Arriving at our woodland after an absence of some time I was devastated to find that a whole section of it had been felled. I hadn't given permission and it’s not what I wanted at all. Hundred-year-old oaks and big ash trees had gone. Oh, and there were the stumps of those beautiful beech trees which I’d loved. To tell the truth I was quite emotional. I cried, and then I was angry. Then I was frustrated, knowing that whatever the explanation it wouldn’t bring back the trees. Even if I replanted them - which of course I would - the new trees wouldn’t reach maturity in my lifetime.
The explanation turned out to be as prosaic as it was disappointing - the authorities has decided that they needed to make the valley safe from the risk of trees falling into the stream.
This might in turn result in a build-up of water and mud, which might then be released and be a risk to people and property. I didn’t accept the argument. Generally speaking, the roots of such trees hold the stream bank together and the trees were very unlikely to be blown over. Furthermore, many of the trees that had been cut down were well away from the stream. But it turned out that they did have authority to do some felling near the waterway that my neighbour had agreed; and the officials had mis-understood that he was agreeing on my behalf.

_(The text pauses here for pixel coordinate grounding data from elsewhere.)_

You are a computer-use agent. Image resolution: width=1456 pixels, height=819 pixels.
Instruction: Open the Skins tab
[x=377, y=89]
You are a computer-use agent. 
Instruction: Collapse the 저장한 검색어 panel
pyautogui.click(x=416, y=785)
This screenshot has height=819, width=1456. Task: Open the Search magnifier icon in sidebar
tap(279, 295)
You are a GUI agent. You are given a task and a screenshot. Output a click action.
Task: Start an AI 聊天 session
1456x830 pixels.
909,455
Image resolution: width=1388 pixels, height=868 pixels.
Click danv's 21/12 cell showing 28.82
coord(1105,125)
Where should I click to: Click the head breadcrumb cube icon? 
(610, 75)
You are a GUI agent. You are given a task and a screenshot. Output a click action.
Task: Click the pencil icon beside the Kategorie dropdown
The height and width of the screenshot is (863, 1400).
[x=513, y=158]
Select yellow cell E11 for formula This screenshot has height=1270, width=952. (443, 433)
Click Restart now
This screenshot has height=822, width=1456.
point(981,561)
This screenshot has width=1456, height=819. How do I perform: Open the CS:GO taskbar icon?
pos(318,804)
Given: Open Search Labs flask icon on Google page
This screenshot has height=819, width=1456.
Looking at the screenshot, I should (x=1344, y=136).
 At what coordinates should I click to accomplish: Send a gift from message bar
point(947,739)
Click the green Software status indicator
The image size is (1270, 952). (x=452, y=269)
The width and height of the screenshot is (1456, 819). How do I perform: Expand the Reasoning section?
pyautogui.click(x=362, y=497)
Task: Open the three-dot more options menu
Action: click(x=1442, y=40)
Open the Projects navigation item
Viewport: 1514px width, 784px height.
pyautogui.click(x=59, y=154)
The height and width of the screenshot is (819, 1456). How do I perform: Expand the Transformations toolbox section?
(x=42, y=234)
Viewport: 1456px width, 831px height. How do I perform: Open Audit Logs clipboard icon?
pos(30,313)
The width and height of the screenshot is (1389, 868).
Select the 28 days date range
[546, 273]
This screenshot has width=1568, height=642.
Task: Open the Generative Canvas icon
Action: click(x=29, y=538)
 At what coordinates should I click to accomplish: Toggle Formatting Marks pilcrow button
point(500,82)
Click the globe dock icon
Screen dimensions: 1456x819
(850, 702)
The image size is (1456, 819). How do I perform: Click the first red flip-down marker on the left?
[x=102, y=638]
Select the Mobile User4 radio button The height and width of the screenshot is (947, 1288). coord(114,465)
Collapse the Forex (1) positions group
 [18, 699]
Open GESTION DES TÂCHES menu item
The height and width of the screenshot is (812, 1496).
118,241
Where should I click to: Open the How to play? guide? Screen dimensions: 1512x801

I wasn’t interested in pursuing it legally and looking for compensation - money wouldn’t bring back the trees - however crass it was, they’d done what they thought was right - but “my trees” were gone. I was left with a hollow feeling. My frustration and anger reminded me of the emotional response to the proposed selling off of the English Forestry Commission estate a few years back. Also the emotive issues around the cutting of the Cherry Orchard in Checkov’s play of that name. We humans have an emotional attachment to trees which sometimes takes us by surprise, especially when the trees are under threat - or are felled. Even when the trees are lost through an “act of God” such as the 1987 storm in southern England - we realise how much trees mean to us.
This might be the reason that disputes over trees can do so much damage to neighbour relations - the neighbour’s tree may be clearly on their own land but you live with it and it’s part of your world so if they decide, unilaterally, to cut it down you can get inexplicably angry and frustrated. Efforts to protect trees through TPOs are understandable as are the consequences of breaking a TPO, but still if the tree disappears no amount of fining the culprit will bring back the tree. Only time heals these wounds. And replanting.